» Stated problem
Copy the entries from the line containing "The image size" through the end of the entries, substituting "grayed-out" for "unavailable" and changing nothing else. Leave the pictures out of your copy.

(Raw records)
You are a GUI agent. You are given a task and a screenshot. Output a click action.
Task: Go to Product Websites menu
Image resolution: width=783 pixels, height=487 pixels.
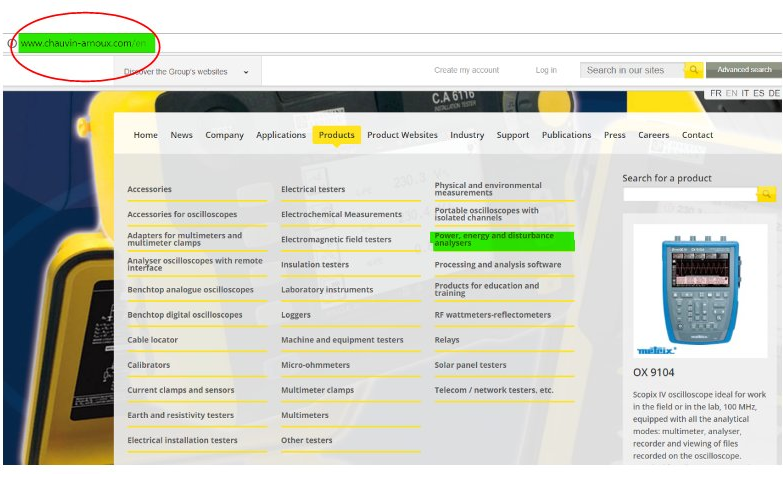pyautogui.click(x=402, y=135)
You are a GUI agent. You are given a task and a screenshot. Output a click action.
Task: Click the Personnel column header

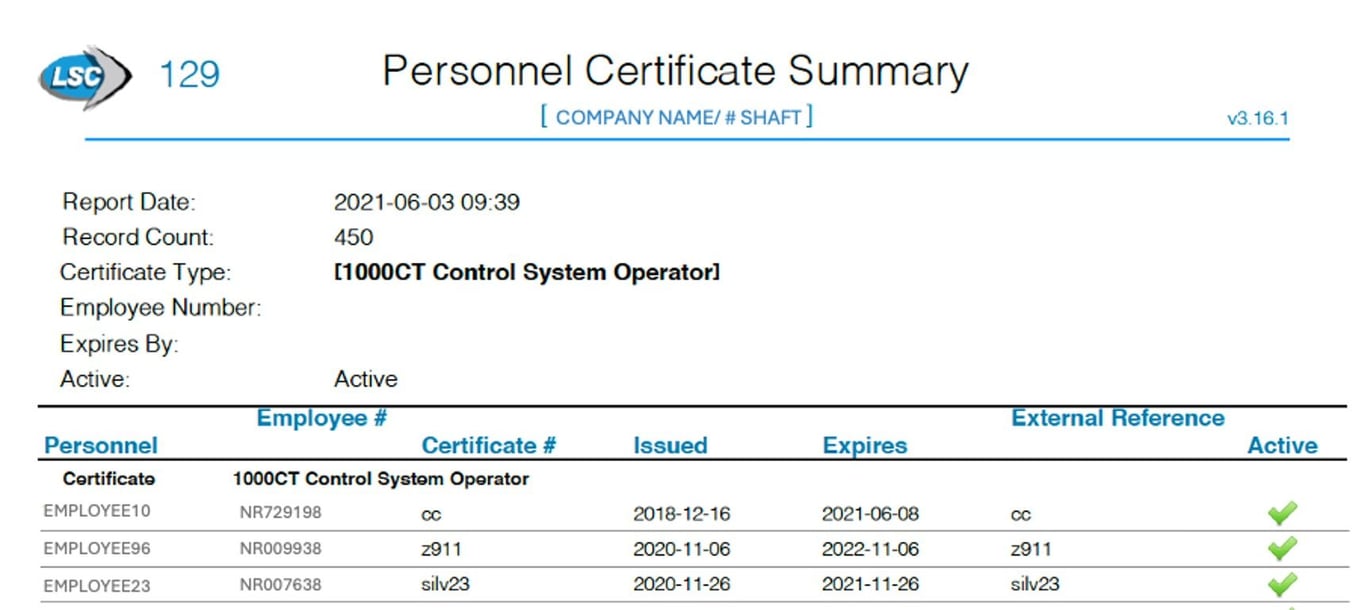101,446
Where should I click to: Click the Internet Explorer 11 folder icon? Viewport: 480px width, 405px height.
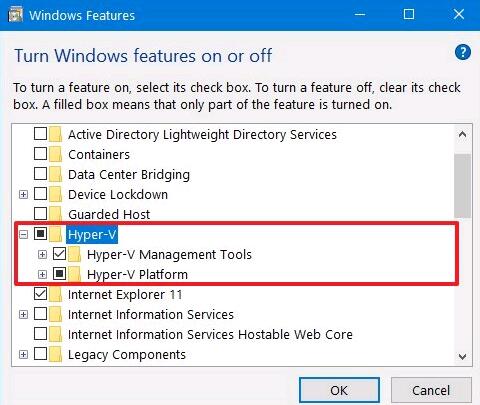[x=56, y=294]
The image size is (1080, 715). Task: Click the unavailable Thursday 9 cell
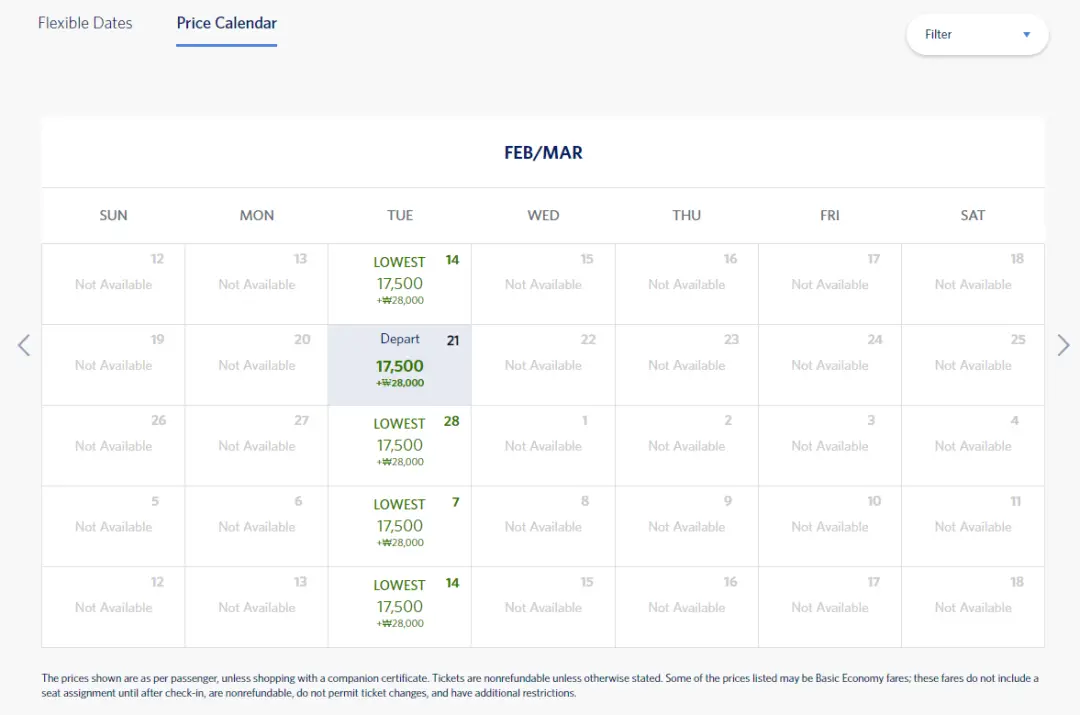(686, 526)
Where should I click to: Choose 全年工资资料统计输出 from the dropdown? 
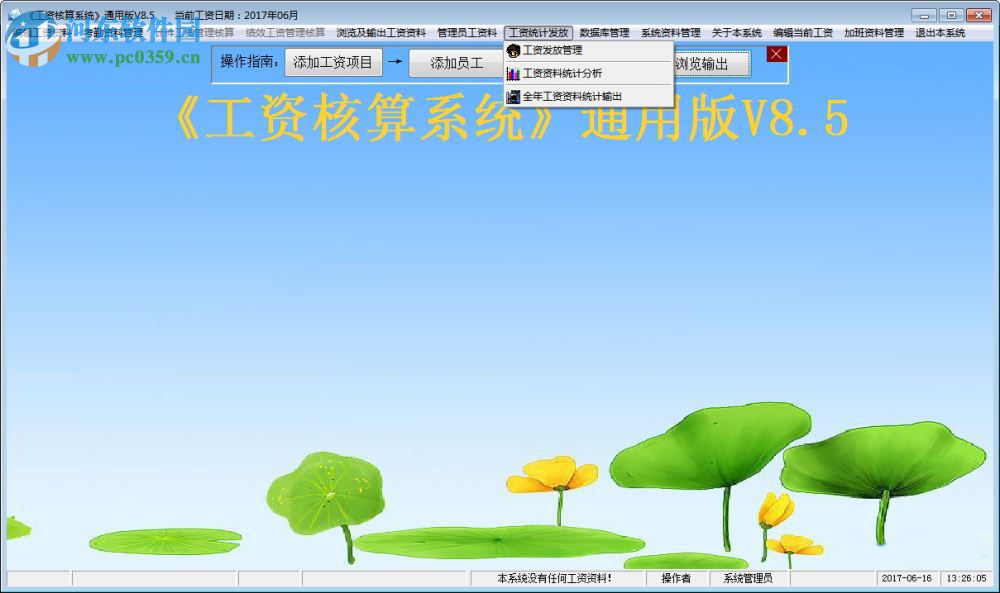(x=573, y=96)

» Solution to this problem
The image size is (1080, 715). Task: Click the grayed-out Thursday 9 cell
(686, 526)
Where should I click to: Choose 全年工资资料统计输出 from the dropdown? 
(x=573, y=96)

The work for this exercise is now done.